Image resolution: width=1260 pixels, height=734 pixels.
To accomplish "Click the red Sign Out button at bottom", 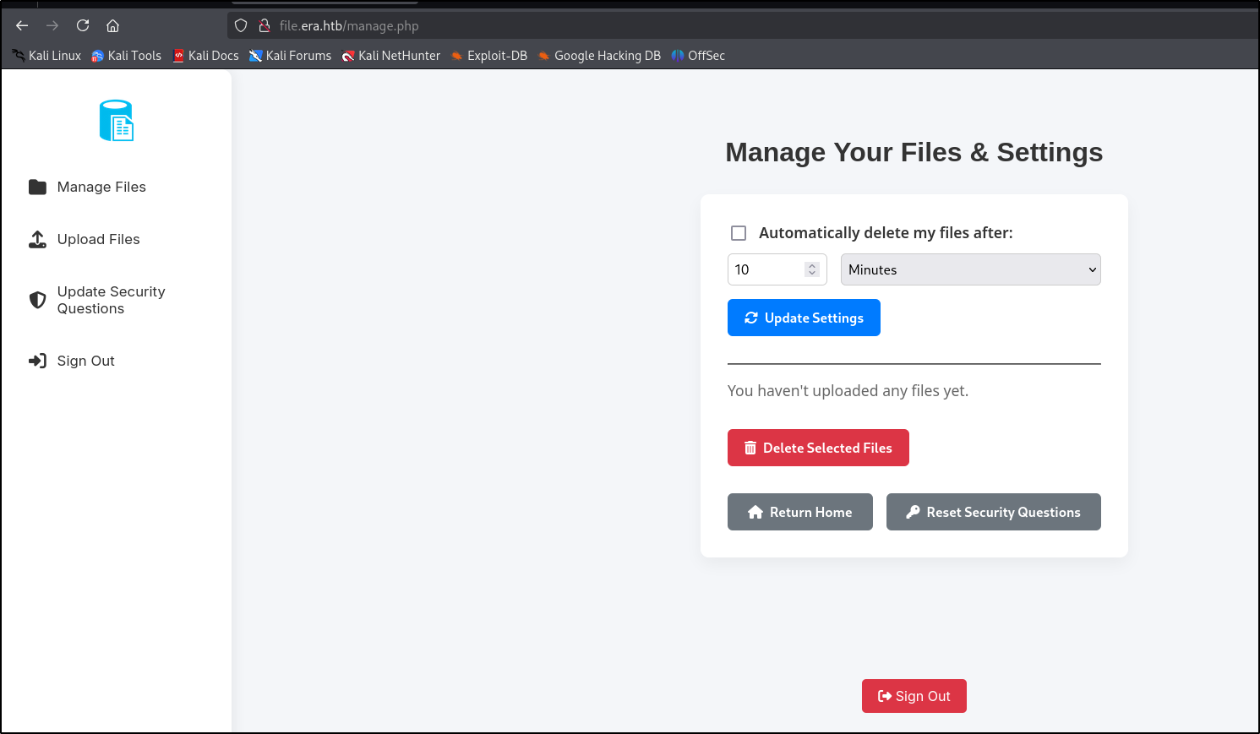I will click(x=914, y=696).
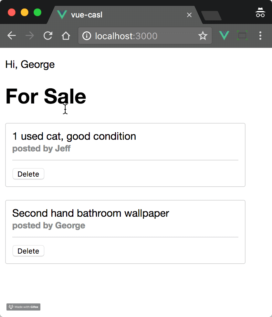
Task: Minimize the window with yellow button
Action: pyautogui.click(x=25, y=13)
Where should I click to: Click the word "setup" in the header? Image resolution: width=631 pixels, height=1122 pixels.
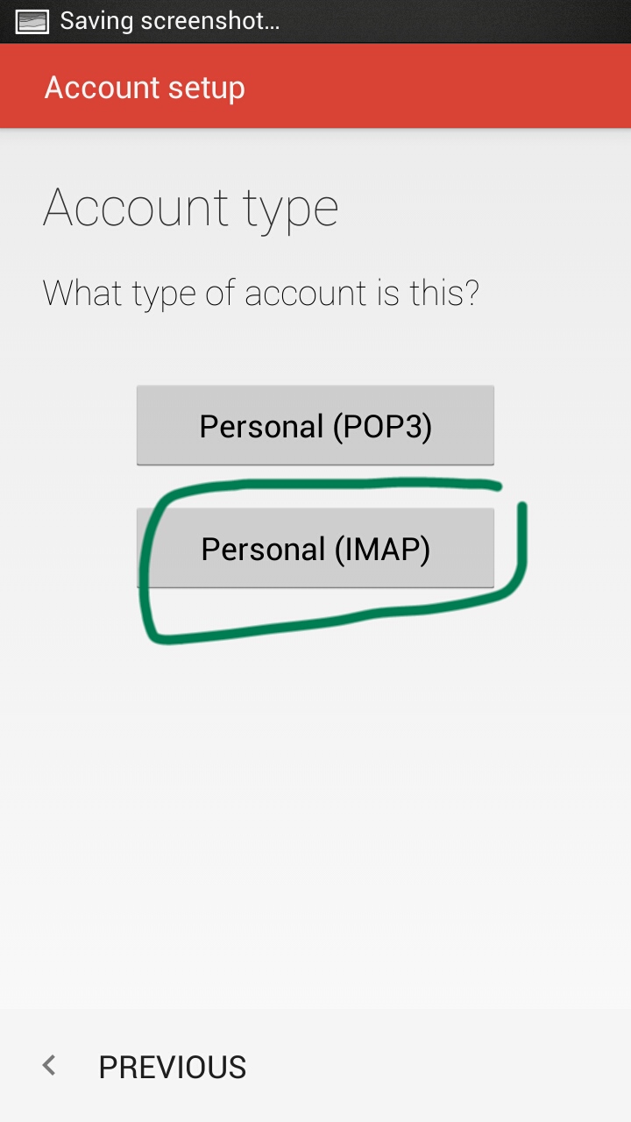pos(209,89)
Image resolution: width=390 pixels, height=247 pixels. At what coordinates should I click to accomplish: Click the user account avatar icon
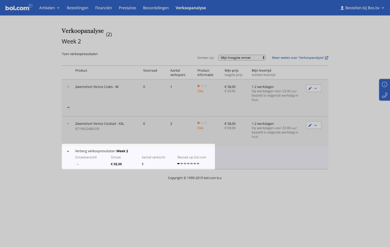(x=342, y=8)
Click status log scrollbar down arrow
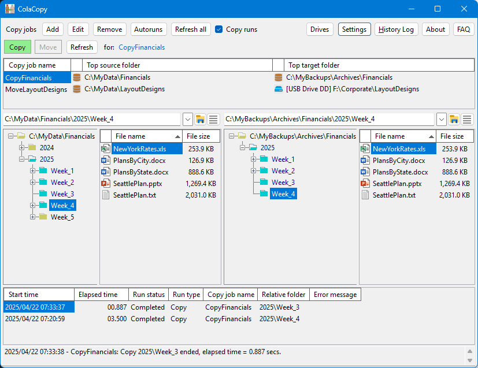 470,360
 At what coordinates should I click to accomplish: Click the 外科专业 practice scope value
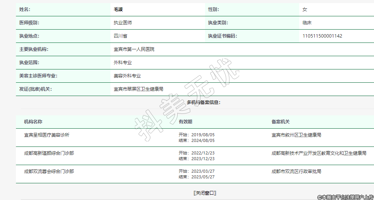click(123, 63)
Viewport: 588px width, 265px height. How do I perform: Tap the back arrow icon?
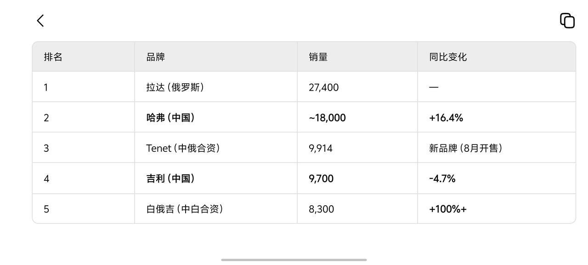pyautogui.click(x=40, y=21)
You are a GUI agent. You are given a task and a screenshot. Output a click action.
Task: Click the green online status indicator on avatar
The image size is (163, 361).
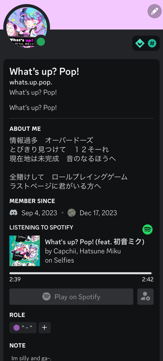click(x=41, y=41)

* * *

* **What you will do**
The lines from the one that contains "Task: Click the" through the end of the data, repeated exactly and with no pictures, make up the whole answer.

* **Solution to this exercise**
Task: Click the green online status indicator on avatar
The image size is (163, 361).
click(x=41, y=41)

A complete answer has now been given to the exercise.